- YOUR TASK: Below are records; copy every line among them that contains the word "coordinates".
=== DATA FOR REVIEW ===
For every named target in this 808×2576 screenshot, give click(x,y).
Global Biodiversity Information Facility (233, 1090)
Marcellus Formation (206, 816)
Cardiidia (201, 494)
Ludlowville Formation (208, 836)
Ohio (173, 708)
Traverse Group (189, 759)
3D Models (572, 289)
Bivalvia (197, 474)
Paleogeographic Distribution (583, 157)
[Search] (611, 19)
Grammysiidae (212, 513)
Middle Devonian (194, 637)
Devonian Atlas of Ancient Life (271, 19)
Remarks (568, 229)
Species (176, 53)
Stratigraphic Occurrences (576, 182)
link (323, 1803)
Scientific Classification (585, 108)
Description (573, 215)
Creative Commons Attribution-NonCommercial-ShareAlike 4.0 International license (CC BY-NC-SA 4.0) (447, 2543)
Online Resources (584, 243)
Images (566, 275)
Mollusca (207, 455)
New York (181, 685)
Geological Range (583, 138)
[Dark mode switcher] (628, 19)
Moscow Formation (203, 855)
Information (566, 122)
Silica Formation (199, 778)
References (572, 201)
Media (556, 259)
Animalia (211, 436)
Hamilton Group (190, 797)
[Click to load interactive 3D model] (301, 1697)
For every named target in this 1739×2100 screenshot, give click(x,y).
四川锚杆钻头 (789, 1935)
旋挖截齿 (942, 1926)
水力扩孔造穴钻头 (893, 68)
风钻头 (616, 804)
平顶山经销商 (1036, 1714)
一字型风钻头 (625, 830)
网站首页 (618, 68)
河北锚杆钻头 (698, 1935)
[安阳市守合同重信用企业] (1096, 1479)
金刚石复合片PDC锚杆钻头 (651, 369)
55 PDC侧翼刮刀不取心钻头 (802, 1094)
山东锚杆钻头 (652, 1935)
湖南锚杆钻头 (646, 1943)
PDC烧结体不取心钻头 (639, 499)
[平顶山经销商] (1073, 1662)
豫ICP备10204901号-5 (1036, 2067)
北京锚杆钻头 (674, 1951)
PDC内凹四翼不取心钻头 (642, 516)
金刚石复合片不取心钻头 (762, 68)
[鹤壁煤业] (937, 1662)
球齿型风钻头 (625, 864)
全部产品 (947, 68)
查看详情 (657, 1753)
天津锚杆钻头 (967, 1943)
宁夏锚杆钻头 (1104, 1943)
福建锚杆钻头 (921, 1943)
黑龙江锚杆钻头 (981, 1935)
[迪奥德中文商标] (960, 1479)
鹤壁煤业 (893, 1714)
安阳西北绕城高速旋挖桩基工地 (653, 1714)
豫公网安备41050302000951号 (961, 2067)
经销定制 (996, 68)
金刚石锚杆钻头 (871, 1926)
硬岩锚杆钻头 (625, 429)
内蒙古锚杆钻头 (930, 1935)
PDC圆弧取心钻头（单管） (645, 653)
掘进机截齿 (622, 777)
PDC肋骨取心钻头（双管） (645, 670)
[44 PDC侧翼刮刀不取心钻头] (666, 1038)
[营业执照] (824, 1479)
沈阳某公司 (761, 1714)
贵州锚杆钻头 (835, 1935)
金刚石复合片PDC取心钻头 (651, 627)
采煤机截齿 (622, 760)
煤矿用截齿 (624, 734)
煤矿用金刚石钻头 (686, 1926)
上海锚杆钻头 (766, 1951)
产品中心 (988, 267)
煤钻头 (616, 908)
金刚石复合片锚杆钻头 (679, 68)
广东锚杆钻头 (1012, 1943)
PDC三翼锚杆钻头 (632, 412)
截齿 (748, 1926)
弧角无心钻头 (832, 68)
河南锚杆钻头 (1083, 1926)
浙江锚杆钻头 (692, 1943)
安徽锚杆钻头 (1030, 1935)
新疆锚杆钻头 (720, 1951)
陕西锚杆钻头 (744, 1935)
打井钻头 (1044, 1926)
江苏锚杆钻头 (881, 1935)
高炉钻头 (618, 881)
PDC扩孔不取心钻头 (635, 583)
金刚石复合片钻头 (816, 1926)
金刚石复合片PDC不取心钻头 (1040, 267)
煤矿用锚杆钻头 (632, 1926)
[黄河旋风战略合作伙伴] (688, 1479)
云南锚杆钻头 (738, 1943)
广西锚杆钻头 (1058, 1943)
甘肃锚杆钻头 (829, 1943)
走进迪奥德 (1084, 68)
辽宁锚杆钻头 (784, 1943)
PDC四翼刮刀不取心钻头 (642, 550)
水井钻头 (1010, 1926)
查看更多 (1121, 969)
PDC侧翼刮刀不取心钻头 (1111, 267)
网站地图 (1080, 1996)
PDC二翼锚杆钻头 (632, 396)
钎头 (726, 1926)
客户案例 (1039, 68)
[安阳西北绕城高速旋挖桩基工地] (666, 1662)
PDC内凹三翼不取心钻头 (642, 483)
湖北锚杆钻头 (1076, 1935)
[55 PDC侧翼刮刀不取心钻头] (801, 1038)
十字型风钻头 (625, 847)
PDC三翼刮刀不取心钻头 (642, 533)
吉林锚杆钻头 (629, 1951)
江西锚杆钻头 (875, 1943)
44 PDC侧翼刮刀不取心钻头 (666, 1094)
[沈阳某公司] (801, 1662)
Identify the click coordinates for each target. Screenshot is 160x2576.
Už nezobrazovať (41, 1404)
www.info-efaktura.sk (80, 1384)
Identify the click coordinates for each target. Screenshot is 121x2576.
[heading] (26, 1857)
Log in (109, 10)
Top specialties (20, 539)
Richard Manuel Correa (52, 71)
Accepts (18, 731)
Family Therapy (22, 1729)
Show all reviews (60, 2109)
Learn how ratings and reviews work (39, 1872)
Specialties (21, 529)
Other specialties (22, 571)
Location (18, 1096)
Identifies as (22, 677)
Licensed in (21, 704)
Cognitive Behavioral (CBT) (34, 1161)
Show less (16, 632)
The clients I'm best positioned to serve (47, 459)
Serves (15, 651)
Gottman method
===
- EXERCISE RESULT:
Identify the click coordinates for each target. Screenshot is 160x2576.
Identify the click coordinates for each target. Screenshot is 121x2576.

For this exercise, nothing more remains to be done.